Blockchain investigator ZachXBT has accused Circle, the issuer of USDC, of allowing more than $420 million in alleged compliance failures since 2022, raising fresh questions about how the stablecoin company handles urgent freeze requests tied to stolen funds. The accusations were posted in a thread on X on April 3 and centered on cases in which ZachXBT alleged that Circle either took minimal action or failed to act quickly enough while illicit proceeds remained in freezable wallets.
The claims focus on USDC’s centralized control features. ZachXBT said Circle markets itself as a regulated stablecoin issuer with a robust compliance program, while also maintaining blacklist and freeze functions in the token contract. According to the thread, those powers gave the company the technical ability to restrict movement in some of the cited cases, yet action either came late or did not arrive at all.

At the center of the latest criticism is the April 1 exploit involving Drift Protocol. ZachXBT said the attacker bridged more than $232 million in USDC from Solana to Ethereum through Circle’s Cross-Chain Transfer Protocol, or CCTP, across more than 100 transactions over roughly six hours. He argued that Circle had enough time to freeze part of the funds during that window but did not do so, even though the company is headquartered in New York and USDC is centrally issued.
The Drift case drew broader attention because the reported exploit was said to have indirectly affected more than 10 additional DeFi protocols on Solana. In ZachXBT’s framing, the incident was not only a single protocol loss but also a test of how quickly a centralized issuer could respond once stolen stablecoins began moving through its own infrastructure.
ZachXBT also pointed to an earlier case involving SwapNet on January 25, 2026. He said the protocol lost about $16 million and that roughly $3 million in USDC remained in the exploiter’s address for two days. According to the thread, both law enforcement and private-sector investigators submitted temporary freeze requests to Circle, but they were unsuccessful.
Another example cited was the May 22, 2025 exploit of Cetus Protocol, where ZachXBT said about $223 million was stolen. He wrote that the attacker bridged $61 million in USDC from Sui to Ethereum via CCTP in more than 60 transactions over about 90 minutes. In that case, he said Circle did eventually blacklist the theft address, but only after part of the funds had already moved.
Taken together, the thread presents a pattern rather than a single event. ZachXBT’s argument is that Circle’s centralized control over USDC creates an expectation of quicker intervention during active thefts, especially when funds remain visible onchain and security teams or law enforcement reportedly submit real-time requests.
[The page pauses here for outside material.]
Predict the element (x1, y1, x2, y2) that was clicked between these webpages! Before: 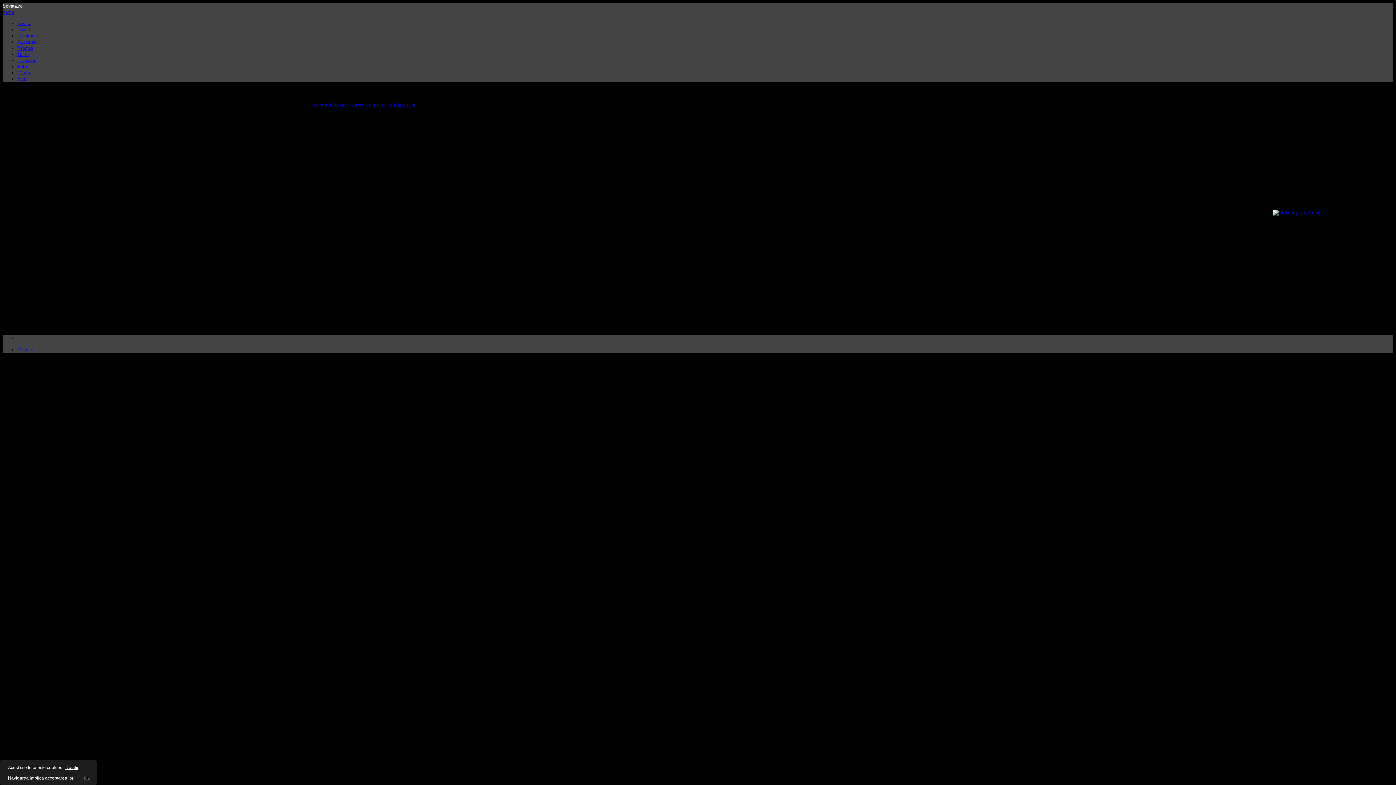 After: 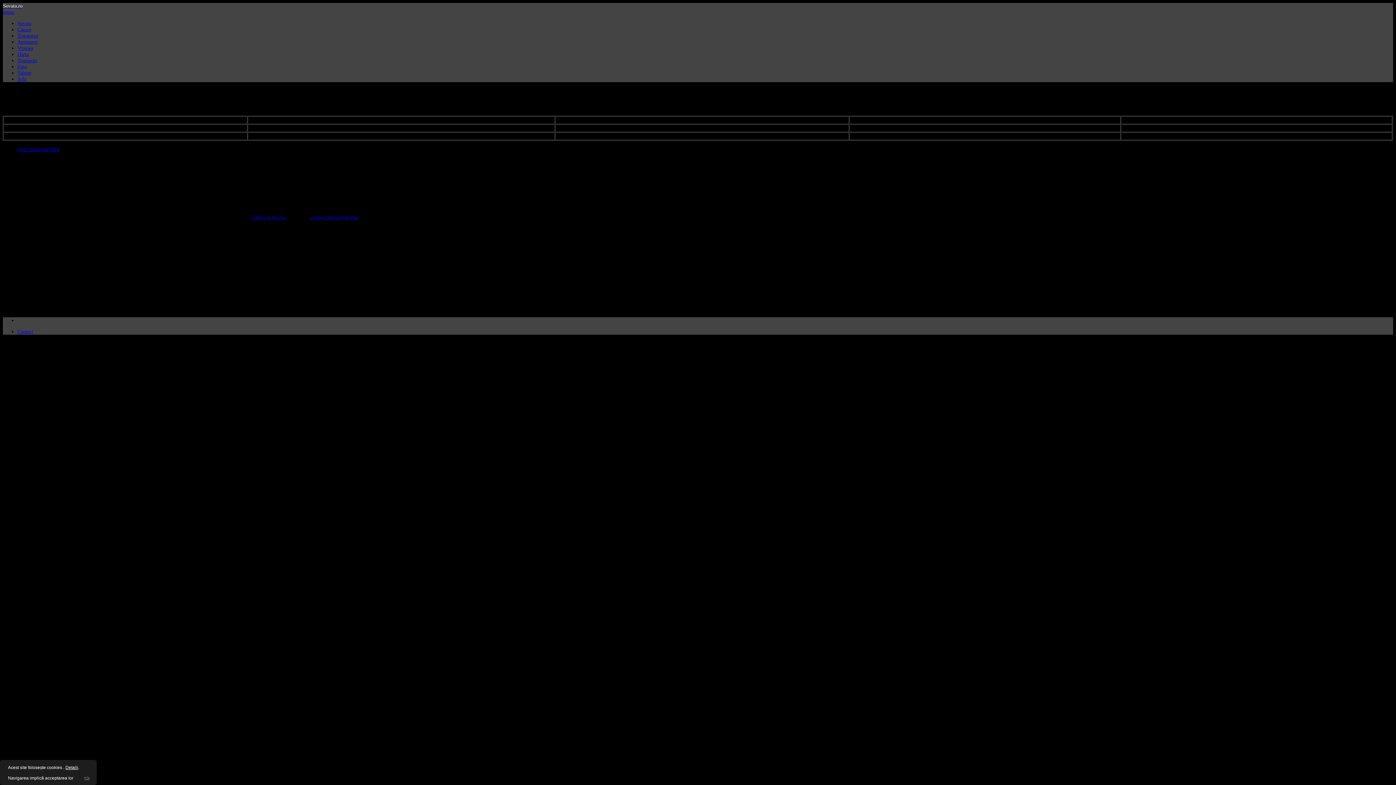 Action: label: Schi bbox: (17, 76, 26, 81)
The broader issue raised in the thread is the gap between Circle’s compliance image and the outcomes in theft cases. ZachXBT described Circle as a company that promotes USDC as a regulated product with compliance controls, while at the same time being selective or inconsistent in applying those controls when stolen funds are moving.
That line of criticism is likely to matter because Circle’s stablecoin model differs from decentralized assets. USDC can be frozen or blacklisted at the issuer level, a capability often cited as a benefit for law enforcement and institutional adoption. The thread argues that if those controls exist, then delayed action during high-profile exploits becomes a point of scrutiny rather than a neutral operational detail.
No response from Circle was included in the material provided with the allegations. As a result, the public dispute remains one-sided for now, with the claims resting on ZachXBT’s presentation of past cases and onchain movements.